The term “Badge Engineering” was coined sometime after the American oil crises of the 1970s tasked to do one daunting job: Make one car for multiple brands with little distinction. This was a way for automakers to save money and appeal to different markets without going the extra mile to care.
General Motors was notorious for this, prompting an intervention by Fortune magazine in the 1980s to put one car by four brands on its cover, all featuring a conforming shade of brown:
You get the idea. History is littered with examples, with GM and Ford being the major culprits. Since then, they and the rest of the industry on the whole have moved away from this practice, at the very least making the effort to differentiate its products true to the brand cache the vehicles represent. Because Cadillac will never give up its bestseller in the Escalade, which shares the mechanicals with the GMC Yukon and Chevrolet’s Tahoe. A decades-long history has allowed them to evolve and split into three amoebas.
But the notion is not extinct. One in a while, someone will throw a wrench in the gears of progress with little intelligence to back it. In today’s case, it’s not a domestic maker but two companies trying to give each other a leg up.
Behold, the 2026 Nissan Rogue Plug-In Hybrid:
And gaze your eyes upon the Mitsubishi Outlander PHEV:
Lazy launches are back, baby! Nissan slaps its badges on and tweaks the grille and, ummmm, well that’s it really. Even the cabins mirror each other.
None of which is to say this is a bad thing, as Mitsubishi interior design is often a cut above Nissan’s. But there lies the rub. The Nissan Rogue Plug-In Hybrid is a Mitsubishi product that sits on a Nissan chassis. It’s based on the normal Rogue that was lengthened to accommodate three rows of seats in the Outlander to retain its budget family car status.
Confusingly, the non-hybrid Rogue and Outlander were updated earlier this year with new tech and features that have yet to arrive on the electrified variants. Instead of a wider screen, you’re stuck with what’s been deemed a somewhat archaic touch display that doesn’t keep up with the times. At least there are physical controls at your leisure.
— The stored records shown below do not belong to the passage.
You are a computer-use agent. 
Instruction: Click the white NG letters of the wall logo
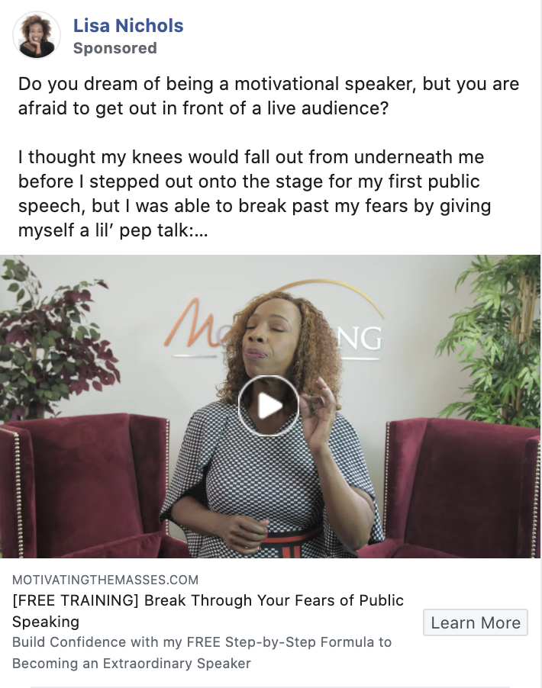(360, 338)
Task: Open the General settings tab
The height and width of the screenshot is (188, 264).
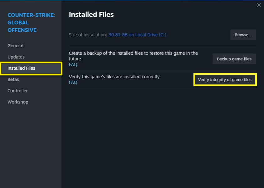Action: [15, 46]
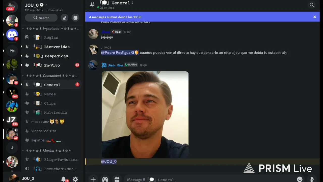This screenshot has width=323, height=182.
Task: Open the gift icon in the message bar
Action: tap(117, 179)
Maybe that’s all the changes it necessitates. This being a plug-in, the battery is big enough to accommodate an electric-only range of 38 miles before the gas motor kicks in. Hybrids are hot right now and the Mitsubishi Outlander has been a hot commodity. What’s better than one? Make it two.
Is it enough to help Nissan dig out of the hole it put itself in? Perhaps not but it sure needs all the help it can get as it continues to search for the golden goose.